The animated version of Anastasia, released by the short-lived Fox Animation Studios in 1997, barely registered on the conscience, although Miss Ionarts assured me that we watched it together at some point. In the current rush to make what seems like every decently successful movie into a musical, someone somewhere thought that Anastasia could be expanded for the stage, a version that premiered on Broadway last year. The show proved popular enough to warrant a national tour, showing most of this month in the Kennedy Center Opera House, where we saw it on Thursday night. Not surprisingly for a children's movie made into a musical, most of the appeal was aimed at my young companion.
The story (book by Terrence McNally) concerns a conspiracy theory, the idea that a member of Tsar Nicholas II's family survived the Russian Revolution. A pair of con men coach a young woman picked off the streets of St. Petersburg, Anya, to pass as the lost girl, the Grand Duchess Anastasia. They take her to Paris, where she tries to convince the Dowager Tsarina that she is her long-lost grandchild. The villain of the movie, the sorcerer Rasputin, is excised in this version, replaced by a leader of the Soviet secret police, played with oily menace by Jason Michael Evans.

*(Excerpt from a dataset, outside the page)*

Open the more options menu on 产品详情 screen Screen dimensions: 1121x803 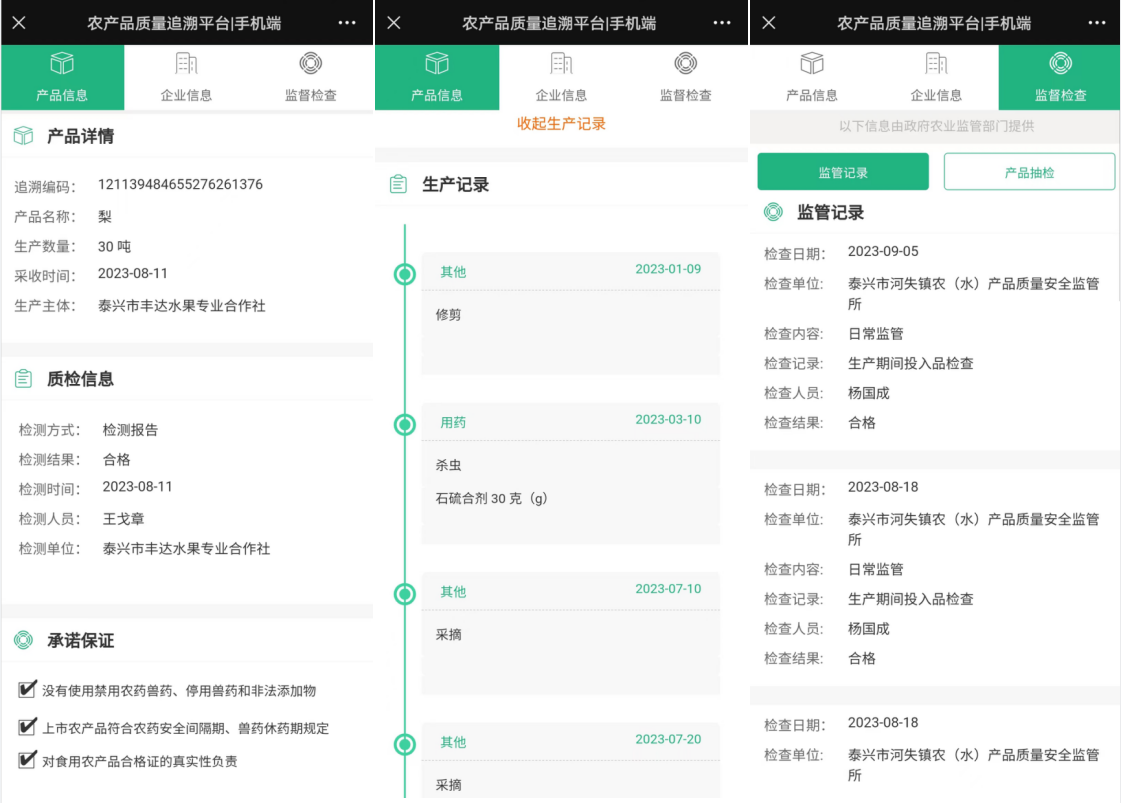[x=346, y=23]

Nelson Pressley, If you’ve seen one princess fairy tale, you know what to expect with ‘Anastasia’ (Washington Post, November 1, 2018) |
Most of the music comprising the show in its current form is new, and instantly forgettable. One notable exception is the hilarious "The Countess and the Common Man," partly due to the outrageous stage antics of Edward Staudenmayer as Vlad, the disgraced nobleman who masterminds Anya's transformation. In Paris, the location of Act II, he tries to reconnect with the Dowager's lady-in-waiting, played here by Tari Kelly with physical humor reminiscent of the divine Carol Burnett.

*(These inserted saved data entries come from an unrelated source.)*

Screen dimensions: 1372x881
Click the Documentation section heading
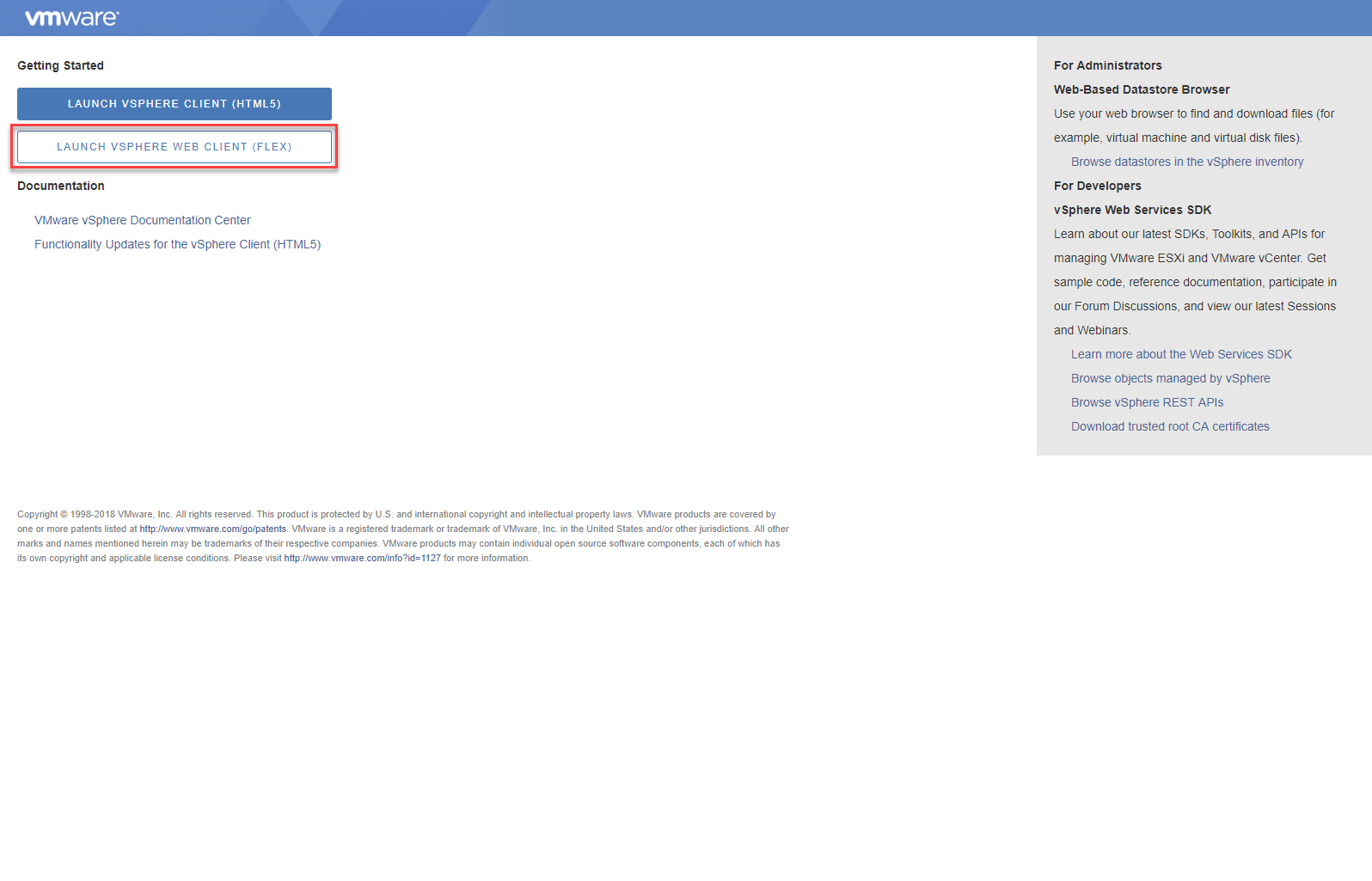[x=61, y=187]
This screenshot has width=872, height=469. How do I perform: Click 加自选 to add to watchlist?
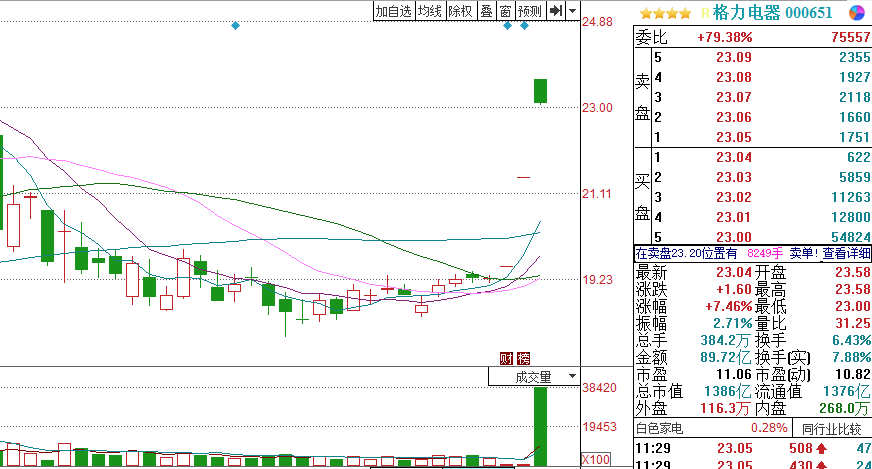coord(393,11)
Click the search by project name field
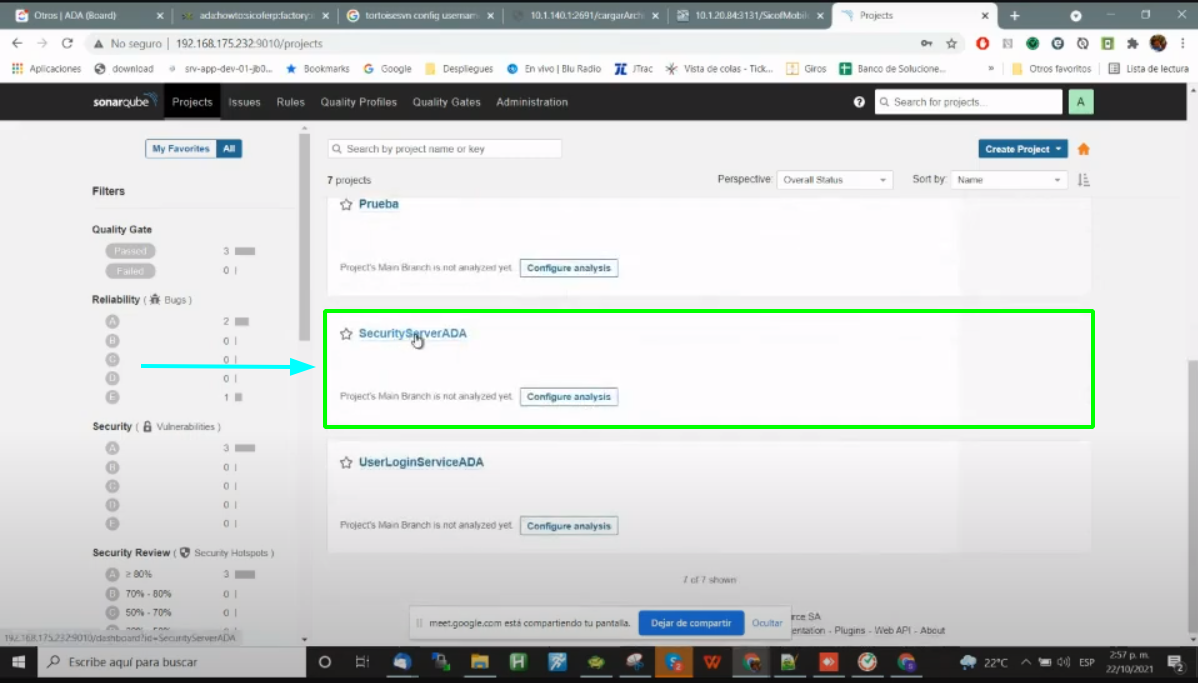This screenshot has width=1198, height=683. click(444, 149)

The real star of Darko Tresnjak's direction is the video-heavy production, which expands a relatively small stage space into grand vistas with technological flair. The lights of Paris come into view at the end of Act I, ghosts waltz through memories of the Russian court, and most strikingly countryside passes by from different angles on the train voyage from Russia to France. A scene at the Paris Opéra Ballet, weaving in music and the celebrated choreography of Tchaikovsky's Swan Lake in the second act, was another visual and musical highlight.
Anastasia runs through November 25 at the Kennedy Center Opera House.